For background, I spent a bunch of time working in the 2010s on various internet formats called microformats to mark up web pages to make it easier to extract data (concept: turn every webpage into a database entry by exposing the structure using well-known semantics via CSS classes).
When I talk about “mass scraping”, I’m imagining a shared repo like Userscripts dot org (which no longer exists) where users upload their scripts for popular sites, and then collaboratively maintain them. I don’t know if this is how a service like Mercury Reader adapts to all the pages it turns into readable content, but something like that.
In an ideal world, I’d go into an editor mode and just draw boxes around the content that I want to extract from a page, and it would either figure out how to reference that content for me, and then general to other pages on the site, or somehow help me w/ the extraction process.
Thank you for taking the time for this information. As I said, I am green to the internet (been in prison for 40 years), but I am halfway computer literate. I will try to digest what you told me and hope to hear from you when you have the time. Thanks again.
We all are halfway literate and especially so about the web because it is always changing.
This is the promise of tools like import.io which has a free tier to gain some experience. They use some of the AI concepts I maintain are critical for building reliable and sustainable data extraction processes.
This was a common approach during the past two decades and quite effect - even today. However, the number of new content rendering techniques and the growing number of abstraction possibilities have diminished the use of CSS markers as an effective extraction method. These new layers of abstraction have inspired data seekers to look to AI as the likely pathway for transforming unstructured information into data.
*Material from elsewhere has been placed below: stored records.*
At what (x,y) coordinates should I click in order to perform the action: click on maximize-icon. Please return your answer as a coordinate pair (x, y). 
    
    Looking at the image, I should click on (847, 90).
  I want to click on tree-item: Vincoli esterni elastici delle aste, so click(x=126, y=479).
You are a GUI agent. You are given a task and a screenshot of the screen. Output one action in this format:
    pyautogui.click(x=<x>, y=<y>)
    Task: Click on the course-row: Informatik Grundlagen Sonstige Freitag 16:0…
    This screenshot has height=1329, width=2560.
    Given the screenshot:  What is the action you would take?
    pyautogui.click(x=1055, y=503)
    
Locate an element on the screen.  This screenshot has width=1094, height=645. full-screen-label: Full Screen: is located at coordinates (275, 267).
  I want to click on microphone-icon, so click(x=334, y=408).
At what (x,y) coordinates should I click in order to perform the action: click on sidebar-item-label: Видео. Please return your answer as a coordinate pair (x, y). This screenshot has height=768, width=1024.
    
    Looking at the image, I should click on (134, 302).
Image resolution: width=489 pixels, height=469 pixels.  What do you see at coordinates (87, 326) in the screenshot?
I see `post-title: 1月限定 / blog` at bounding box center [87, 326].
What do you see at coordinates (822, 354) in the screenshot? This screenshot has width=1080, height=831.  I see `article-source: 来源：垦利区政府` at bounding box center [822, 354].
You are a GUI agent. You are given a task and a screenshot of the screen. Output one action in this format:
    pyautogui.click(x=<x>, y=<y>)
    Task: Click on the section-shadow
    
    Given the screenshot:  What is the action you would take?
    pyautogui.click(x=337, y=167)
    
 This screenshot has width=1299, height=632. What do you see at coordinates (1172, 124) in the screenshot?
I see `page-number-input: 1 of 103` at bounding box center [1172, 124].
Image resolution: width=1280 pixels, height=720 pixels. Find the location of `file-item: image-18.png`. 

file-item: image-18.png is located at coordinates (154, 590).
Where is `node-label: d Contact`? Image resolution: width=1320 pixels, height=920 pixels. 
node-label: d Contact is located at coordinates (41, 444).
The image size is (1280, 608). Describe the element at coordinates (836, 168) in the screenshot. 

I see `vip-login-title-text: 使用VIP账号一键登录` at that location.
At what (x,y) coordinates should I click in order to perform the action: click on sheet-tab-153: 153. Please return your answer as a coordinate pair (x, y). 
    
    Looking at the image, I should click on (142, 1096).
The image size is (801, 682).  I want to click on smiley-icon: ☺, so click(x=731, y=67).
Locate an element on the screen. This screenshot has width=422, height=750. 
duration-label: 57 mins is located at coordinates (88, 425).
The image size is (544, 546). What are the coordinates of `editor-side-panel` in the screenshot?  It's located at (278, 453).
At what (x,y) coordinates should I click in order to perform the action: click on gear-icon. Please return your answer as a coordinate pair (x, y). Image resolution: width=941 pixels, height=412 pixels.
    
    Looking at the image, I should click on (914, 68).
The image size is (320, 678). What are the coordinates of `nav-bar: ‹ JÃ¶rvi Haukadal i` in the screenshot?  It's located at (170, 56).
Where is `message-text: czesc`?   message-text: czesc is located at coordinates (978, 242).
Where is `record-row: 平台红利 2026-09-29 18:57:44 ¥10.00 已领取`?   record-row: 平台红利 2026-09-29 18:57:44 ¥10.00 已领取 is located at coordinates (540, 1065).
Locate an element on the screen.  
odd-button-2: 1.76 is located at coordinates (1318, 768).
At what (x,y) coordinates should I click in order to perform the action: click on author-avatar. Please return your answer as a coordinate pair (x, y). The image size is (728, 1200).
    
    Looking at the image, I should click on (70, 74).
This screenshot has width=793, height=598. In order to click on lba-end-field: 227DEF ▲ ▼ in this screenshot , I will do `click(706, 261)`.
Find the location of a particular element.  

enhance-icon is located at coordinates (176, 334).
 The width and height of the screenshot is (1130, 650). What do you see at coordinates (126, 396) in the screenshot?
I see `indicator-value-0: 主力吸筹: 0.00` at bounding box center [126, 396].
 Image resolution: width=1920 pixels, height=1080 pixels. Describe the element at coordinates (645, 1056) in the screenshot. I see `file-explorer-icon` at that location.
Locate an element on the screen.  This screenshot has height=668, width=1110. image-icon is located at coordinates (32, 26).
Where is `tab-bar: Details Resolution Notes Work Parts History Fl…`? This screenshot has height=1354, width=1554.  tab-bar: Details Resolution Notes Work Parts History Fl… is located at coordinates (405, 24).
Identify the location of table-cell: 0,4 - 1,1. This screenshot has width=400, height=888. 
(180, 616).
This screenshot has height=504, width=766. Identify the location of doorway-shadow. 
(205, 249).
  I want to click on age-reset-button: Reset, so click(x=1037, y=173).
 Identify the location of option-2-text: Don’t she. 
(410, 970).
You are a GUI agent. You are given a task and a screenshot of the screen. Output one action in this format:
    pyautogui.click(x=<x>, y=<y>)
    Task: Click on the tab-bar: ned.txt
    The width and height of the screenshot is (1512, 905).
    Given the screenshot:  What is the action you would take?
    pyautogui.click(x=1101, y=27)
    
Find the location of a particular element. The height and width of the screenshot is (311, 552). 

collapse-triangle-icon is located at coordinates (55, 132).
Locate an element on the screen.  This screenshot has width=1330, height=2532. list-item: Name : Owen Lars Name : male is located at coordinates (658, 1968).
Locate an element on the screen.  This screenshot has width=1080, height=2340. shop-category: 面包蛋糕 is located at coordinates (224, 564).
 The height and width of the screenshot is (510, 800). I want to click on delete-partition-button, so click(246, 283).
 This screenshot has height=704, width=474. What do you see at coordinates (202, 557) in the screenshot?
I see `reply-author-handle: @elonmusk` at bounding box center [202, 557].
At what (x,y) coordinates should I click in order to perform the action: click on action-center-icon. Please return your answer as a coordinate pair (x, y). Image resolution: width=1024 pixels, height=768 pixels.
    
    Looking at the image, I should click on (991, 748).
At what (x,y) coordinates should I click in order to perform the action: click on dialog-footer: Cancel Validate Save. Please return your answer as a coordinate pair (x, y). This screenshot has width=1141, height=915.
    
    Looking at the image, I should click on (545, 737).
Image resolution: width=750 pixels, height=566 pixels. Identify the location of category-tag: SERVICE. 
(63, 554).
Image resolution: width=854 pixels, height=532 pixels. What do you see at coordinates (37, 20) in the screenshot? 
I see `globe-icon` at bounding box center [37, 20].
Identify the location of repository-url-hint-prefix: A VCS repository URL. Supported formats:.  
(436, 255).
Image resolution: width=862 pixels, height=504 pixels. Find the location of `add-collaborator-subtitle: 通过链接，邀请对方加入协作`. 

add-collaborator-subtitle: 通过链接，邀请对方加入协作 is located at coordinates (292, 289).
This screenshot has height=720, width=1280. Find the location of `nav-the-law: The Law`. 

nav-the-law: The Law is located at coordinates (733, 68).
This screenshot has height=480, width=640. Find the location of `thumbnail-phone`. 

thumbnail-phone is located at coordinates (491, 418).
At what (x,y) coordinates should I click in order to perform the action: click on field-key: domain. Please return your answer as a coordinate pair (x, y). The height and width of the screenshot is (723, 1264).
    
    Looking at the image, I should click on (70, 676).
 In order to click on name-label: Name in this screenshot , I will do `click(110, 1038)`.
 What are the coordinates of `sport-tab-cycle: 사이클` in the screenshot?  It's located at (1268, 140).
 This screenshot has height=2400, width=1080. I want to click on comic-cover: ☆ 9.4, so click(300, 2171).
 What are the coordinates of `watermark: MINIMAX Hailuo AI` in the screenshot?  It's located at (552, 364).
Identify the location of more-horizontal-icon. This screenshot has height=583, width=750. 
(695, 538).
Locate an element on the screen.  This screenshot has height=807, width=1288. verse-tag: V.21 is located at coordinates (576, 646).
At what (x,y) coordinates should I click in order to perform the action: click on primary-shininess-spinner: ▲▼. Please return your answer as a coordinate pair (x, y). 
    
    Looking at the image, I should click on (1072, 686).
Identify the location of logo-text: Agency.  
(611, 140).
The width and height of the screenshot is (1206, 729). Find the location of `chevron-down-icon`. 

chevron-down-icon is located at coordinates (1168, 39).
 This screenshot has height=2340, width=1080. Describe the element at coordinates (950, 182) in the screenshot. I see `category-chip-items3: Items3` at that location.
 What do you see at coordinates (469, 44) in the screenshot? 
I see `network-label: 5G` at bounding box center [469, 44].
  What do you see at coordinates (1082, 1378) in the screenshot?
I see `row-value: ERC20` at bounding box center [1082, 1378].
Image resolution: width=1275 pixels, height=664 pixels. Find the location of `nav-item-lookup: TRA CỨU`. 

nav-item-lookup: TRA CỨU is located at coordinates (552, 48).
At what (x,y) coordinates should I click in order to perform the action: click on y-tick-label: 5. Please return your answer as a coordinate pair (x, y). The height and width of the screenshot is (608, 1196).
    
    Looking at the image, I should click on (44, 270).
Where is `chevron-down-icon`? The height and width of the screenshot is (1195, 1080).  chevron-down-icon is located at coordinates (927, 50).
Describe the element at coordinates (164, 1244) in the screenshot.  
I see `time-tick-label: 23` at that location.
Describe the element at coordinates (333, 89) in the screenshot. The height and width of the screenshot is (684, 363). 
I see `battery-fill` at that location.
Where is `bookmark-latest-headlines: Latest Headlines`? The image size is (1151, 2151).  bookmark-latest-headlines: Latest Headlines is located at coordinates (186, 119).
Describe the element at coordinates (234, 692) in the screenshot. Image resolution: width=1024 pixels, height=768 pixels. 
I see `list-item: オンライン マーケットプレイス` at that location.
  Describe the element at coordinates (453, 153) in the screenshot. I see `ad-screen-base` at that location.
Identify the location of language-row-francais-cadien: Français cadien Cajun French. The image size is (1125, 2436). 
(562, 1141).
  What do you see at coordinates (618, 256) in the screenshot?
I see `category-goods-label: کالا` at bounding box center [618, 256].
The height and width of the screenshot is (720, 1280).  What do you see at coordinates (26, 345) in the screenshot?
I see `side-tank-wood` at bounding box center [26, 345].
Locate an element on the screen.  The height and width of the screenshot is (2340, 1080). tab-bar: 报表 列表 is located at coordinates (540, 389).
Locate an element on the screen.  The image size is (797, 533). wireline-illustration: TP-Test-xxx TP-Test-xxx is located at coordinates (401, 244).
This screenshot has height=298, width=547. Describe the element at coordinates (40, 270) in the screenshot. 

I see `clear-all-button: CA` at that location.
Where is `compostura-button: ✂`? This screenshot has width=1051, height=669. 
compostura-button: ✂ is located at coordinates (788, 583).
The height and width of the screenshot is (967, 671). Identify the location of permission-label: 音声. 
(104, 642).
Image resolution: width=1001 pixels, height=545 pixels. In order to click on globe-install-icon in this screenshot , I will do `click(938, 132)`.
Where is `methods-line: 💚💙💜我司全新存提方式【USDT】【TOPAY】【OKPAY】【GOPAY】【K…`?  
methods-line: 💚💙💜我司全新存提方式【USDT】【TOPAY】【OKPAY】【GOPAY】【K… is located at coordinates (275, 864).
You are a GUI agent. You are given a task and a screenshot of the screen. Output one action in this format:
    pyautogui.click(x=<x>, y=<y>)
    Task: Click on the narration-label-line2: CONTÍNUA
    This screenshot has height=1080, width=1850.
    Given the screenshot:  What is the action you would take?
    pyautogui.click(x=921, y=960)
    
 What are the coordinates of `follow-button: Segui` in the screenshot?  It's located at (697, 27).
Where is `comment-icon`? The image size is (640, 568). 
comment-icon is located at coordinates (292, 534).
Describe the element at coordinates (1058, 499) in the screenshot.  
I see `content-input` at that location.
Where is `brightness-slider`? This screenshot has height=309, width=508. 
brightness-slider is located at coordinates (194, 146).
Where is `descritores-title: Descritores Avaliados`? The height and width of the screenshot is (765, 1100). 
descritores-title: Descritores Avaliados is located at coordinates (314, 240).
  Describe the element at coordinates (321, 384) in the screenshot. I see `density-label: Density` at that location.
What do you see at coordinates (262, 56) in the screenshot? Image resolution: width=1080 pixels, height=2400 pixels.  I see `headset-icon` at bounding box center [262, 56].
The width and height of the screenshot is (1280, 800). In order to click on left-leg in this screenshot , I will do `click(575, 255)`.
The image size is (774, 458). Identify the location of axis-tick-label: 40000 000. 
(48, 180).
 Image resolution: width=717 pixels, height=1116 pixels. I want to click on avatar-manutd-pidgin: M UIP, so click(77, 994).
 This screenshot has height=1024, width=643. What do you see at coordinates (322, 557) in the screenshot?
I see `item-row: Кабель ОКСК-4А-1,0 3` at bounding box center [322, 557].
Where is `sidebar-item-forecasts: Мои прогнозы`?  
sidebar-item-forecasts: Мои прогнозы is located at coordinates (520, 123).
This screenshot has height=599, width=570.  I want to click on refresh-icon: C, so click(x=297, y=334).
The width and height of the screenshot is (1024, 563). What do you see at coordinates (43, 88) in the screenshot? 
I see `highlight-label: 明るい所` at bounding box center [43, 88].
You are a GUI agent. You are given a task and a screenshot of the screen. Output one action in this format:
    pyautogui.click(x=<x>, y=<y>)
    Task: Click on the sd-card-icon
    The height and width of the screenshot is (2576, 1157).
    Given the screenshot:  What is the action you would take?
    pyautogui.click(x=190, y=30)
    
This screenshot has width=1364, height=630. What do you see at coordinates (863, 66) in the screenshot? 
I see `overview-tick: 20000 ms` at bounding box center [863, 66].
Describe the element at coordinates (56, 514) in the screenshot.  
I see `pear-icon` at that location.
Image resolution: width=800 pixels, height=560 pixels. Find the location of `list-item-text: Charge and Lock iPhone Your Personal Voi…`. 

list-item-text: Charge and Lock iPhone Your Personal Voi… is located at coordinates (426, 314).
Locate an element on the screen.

It’s easy to say “AI”; much harder to put it into practical use. But, the effort to make this leap pays huge dividends. Imagine a single extraction model to pull real estate listing data from 10 prominent web platforms and all without ever modifying the extraction model when any one of the sites changes how they render specific data values. I know, it sounds too good to be true, right? But it works.
Thanks for explaining the use case some more, @chrismessina.
Similar to your idea of a shared repo, we have the concept of a “recipe store” than contains a collection of scraping configurations for various websites. As these are valuable to everybody, it’s not a problem setting these up.
I’ll dig into the Airtable API over the next couple of weeks and see what can be achieved.
@Bill.French - If the results could live up to the promise, I’d ship an AI powered Simplescraper tomorrow! Outside of some heuristics for scraping articles, this still appears to be an unsolved problem.
At the end of the day, updating a CSS selector is trivial. The question then becomes 'how do we detect and fix invalid selectors as quickly as possible?" which is a much easier problem to solve.
Will be in touch with updates soon.
Indeed, this is unsolved only because no one has invested in developing models that can accurately extract data. In commoditized service offerings, vendors tend to sustain the status quo because the margins are only getting slimmer, the sure indicator disruption is likely on the near horizon.
The fact that using AI for acquiring information is still unsolved is the business opportunity - the first company that uses AI to scrape successfully will disrupt all other companies in the web-to-data segment because it will have changed the game by eliminating the brittleness, the need to craft so many scraping approaches, and the maintenance issues. Plus, it’ll expand the possibilities by adding image and PDF scraping for data, an often-used approach to thwart scraping.
Even the BoilerPipe (open-source) project has demonstrated significant improvement in scraping by peeling away shallow text artefacts using a complex algorithm. Subtle uses of AI will soon give way to pervasive use.
I see this not as an unsolved problem; rather it’s simply an unsolved solution.